Scan the records that follow, and whenever a line has the word "named", copy it.
* * *
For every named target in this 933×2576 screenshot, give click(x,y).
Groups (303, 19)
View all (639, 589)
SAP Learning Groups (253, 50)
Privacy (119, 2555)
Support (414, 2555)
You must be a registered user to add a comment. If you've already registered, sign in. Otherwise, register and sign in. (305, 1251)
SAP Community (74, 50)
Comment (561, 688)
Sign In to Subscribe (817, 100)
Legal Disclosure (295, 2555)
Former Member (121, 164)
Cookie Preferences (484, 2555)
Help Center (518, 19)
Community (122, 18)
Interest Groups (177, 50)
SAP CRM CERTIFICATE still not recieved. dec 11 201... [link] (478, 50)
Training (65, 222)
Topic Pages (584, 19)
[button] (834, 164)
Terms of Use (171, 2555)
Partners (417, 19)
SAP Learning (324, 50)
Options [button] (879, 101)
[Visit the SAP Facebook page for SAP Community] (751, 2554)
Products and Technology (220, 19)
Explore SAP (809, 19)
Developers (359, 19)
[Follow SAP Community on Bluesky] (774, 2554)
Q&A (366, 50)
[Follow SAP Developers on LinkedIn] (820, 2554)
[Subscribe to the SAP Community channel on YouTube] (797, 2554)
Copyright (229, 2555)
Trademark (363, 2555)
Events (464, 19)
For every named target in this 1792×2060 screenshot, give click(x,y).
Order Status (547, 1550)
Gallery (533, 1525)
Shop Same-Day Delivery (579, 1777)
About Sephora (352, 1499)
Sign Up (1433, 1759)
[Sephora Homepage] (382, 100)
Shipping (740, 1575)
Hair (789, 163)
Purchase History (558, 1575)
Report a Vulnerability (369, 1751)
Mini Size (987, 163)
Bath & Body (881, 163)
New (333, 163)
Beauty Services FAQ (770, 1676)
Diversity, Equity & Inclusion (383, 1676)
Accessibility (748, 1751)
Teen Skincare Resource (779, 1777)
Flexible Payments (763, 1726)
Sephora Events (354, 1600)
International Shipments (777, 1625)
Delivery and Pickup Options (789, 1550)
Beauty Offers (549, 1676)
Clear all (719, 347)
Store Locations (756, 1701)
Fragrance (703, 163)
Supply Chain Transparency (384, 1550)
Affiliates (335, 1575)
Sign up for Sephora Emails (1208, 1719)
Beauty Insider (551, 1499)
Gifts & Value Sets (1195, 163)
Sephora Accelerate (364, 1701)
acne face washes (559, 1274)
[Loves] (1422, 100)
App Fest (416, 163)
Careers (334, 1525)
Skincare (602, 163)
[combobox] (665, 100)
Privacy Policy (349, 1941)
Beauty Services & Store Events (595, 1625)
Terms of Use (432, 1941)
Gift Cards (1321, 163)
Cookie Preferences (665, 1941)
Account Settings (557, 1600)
* * *
EXPECTED ANSWER =>
For every named target in this 933×2576 screenshot, give click(x,y).
For every named target in this 1792×2060 screenshot, give click(x,y).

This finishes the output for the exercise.